- A viral post by Callhim Chalant claims 15 homeless people were found froze to death in Chicago
- The image in Chalant’s post is from Toronto in 2013
- According to the CDC you are more likely to die in extreme cold weather than extreme hot
A post going viral on Facebook claims 15 homeless people were found frozen to death in Chicago. The claim appears to be a mix of truth and fiction, as even the image with the post was taken in Canada.
On Saturday, Callhim Chalant posted an image to his Facebook of a homeless man sleeping on the pavement with snow on the ground. Chalant claims 15 homeless people were found frozen to death with no backstory or explanation where this number is coming from. Instead, Chalant tells people to forget about arguing over the wall, Nancy Pelosi, and those new Jordan’s you want and be grateful for what you have.
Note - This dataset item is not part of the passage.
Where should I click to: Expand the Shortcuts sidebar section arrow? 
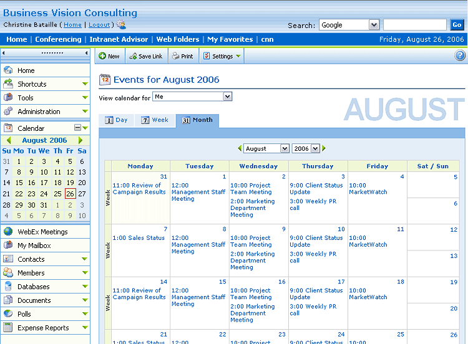85,84
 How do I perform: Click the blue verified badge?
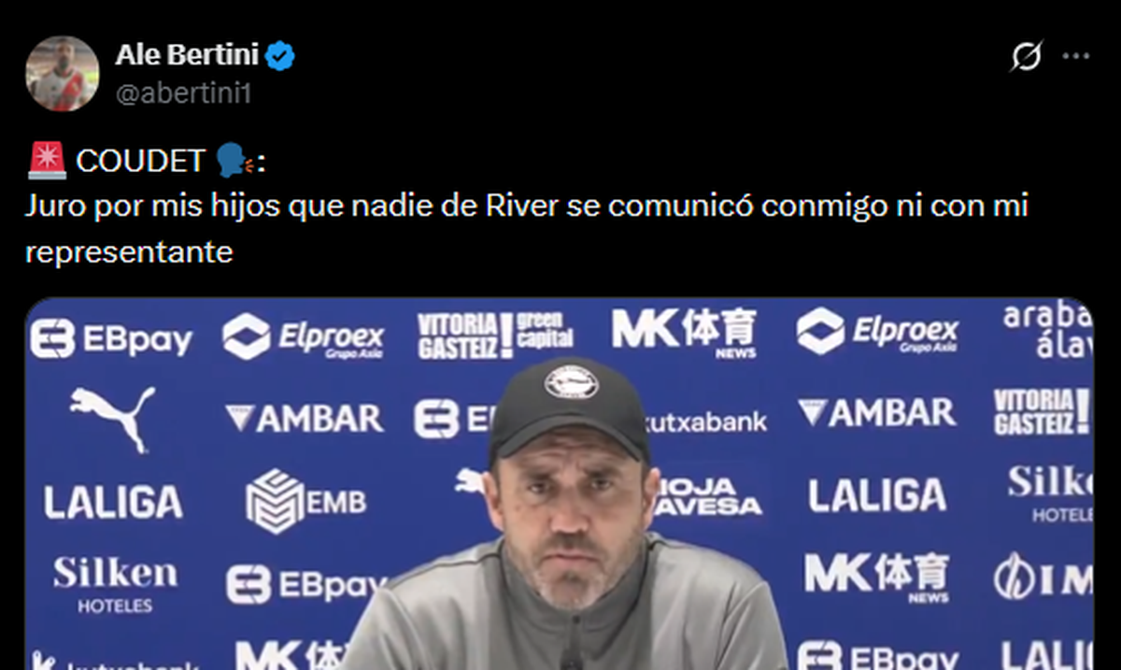click(x=279, y=56)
15 homeless people in Chicago found frozen to death. Take a moment and think about incredibly lucky you are right now. Forget about Trumps wall, Pelosi’s movement, the Jordan’s you want, the new purse you want.
For a moment, think about how fortunate and blessed you are. How blessed we are. #Trillion
Running a search for homeless people freezing to death in Chicago brings up nothing in recent weeks. In fact, the last time anything related to someone freezing to death in Chicago is from January 1, 2018. An article from MTO claims the man froze to death while waiting for a train the night before. Last week, 12-year-old Esther Jung died in Chicago after a snow fort collapsed on her. The cause of death was said to be asphyxia and hypothermia.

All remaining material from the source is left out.